Pour Pétain et Laval, personne d’autre n’étant là, je me suis fondée sur les commentaires que l’un comme l’autre avait fait à des collaborateurs.
Pour Hitler, je me suis fondée sur l’interrogatoire des deux ordonnances de Hitler, après la chute de Berlin, qui ont décrit par le menu les habitudes, les manies, les phobies de Hitler. Et sur les images que Eva Braun, compagne d’hitler, puis sa femme à la fin, a tourné elle-même sur la fameuse terrasse du Berghof. Je voulais montrer l’intimité de Hitler, comme celles des familles qu’il va déporter, comme celle de Pétain et Laval à Vichy.
Si la question est : est-ce exact?  La réponse est “’oui” pour les faits.  Le marchandage humain entre Bousquet et Knochen et Oberg a bien eu lieu, au 31 avenue Foch. On connaît les propos qu’ils ont tenu grace aux comptes rendus qu’en ont fait les allemands à Berlin.

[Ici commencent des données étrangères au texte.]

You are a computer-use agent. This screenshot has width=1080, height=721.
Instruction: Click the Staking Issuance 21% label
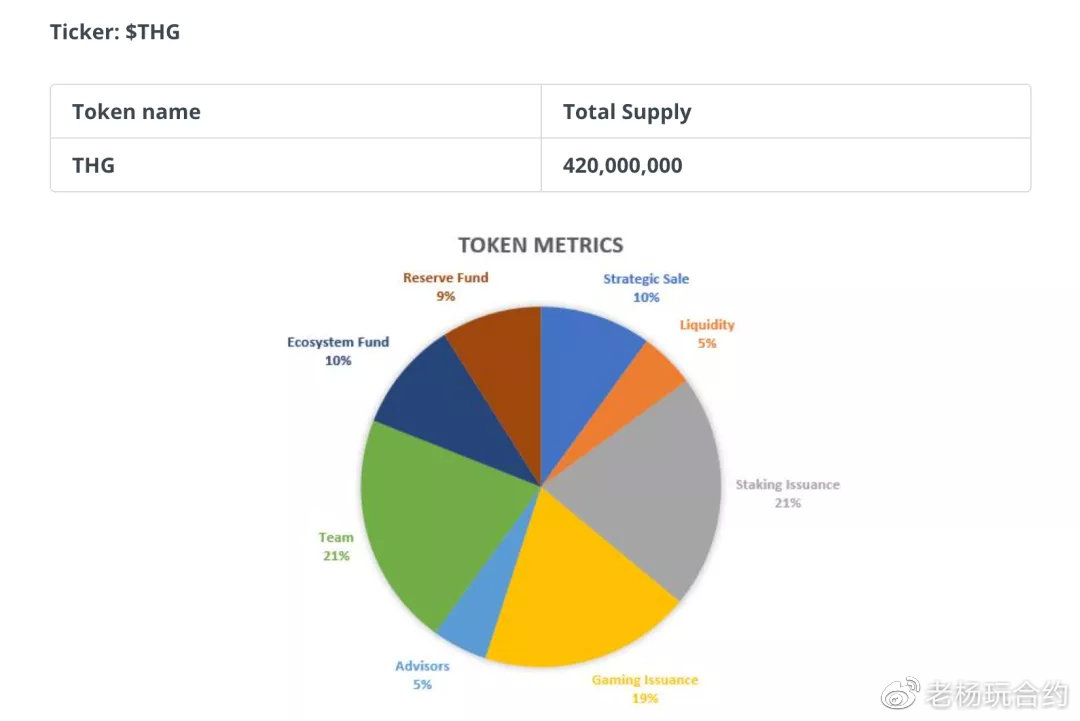[787, 494]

Et qui se sont retrouvées dans les archives allemandes, d’ou les historiens les ont tirées.
LC : Comment a démarré ton  travail de recherche ? Quel a été ton parcours d’investigation ? Quels documents-clé ont guidé ton travail ?
Roselyne Bosch: Les documents ont été de toutes natures :  lettres d’enfants jetées des trains, lettres d’enfants écrivant depuis Beaune la Rolande, alors que leurs parents ont déjà été déportés, lettres des infirmières à leur famille décrivant le Vel d’hiv, puis les camps(comme lettres de Paule Fétiveau, l’une des infirmières de Beaune, ou la pharmacienne internée Lucie Braumann), journaux intimes d’internés retrouvés après guerre et donnés au Mémorial de la Shoah, documentaires filmés, contenant des interviews de rescapés morts depuis, les interviews filmées et radiophoniques de Annette Monod (personnage joué par Mélanie Laurent), interviews de médecins déportés mais ayant survécu, comme le Dr Henri Russak, témoignage “vivant” de Hannah Traube, aujourd’hui âgé de 88 ans, qui est bien sortie du Vel dhiv comme montré dans le film grâce à Gaston Reoques, le plombier qui y débouchait les toilettes. Le témoignage vivant de Joseph Weismann, de Fernand Baudvin le pompier, les documents d’archives fournis par Serge Klarsfeld, les minutes des procès des collabos après guerre, notamment ceux concernant le procès par contumace du Capitaine Vieux, du camp de Drancy, les documents d’archives de l’administration française de la préfecture du Loiret, racontant jour par jour la vie au camp de Beaune les incidents, les morts, l’état sanitaire, ... 
LC : un vrai travail d'historienne en sorte. Merci pour ce film qui restera dans nos mémoires et qui, je l'espère, sera diffusé dans les écoles, pour ce devoir de savoir duquel on ne saurait se passer. MERCI.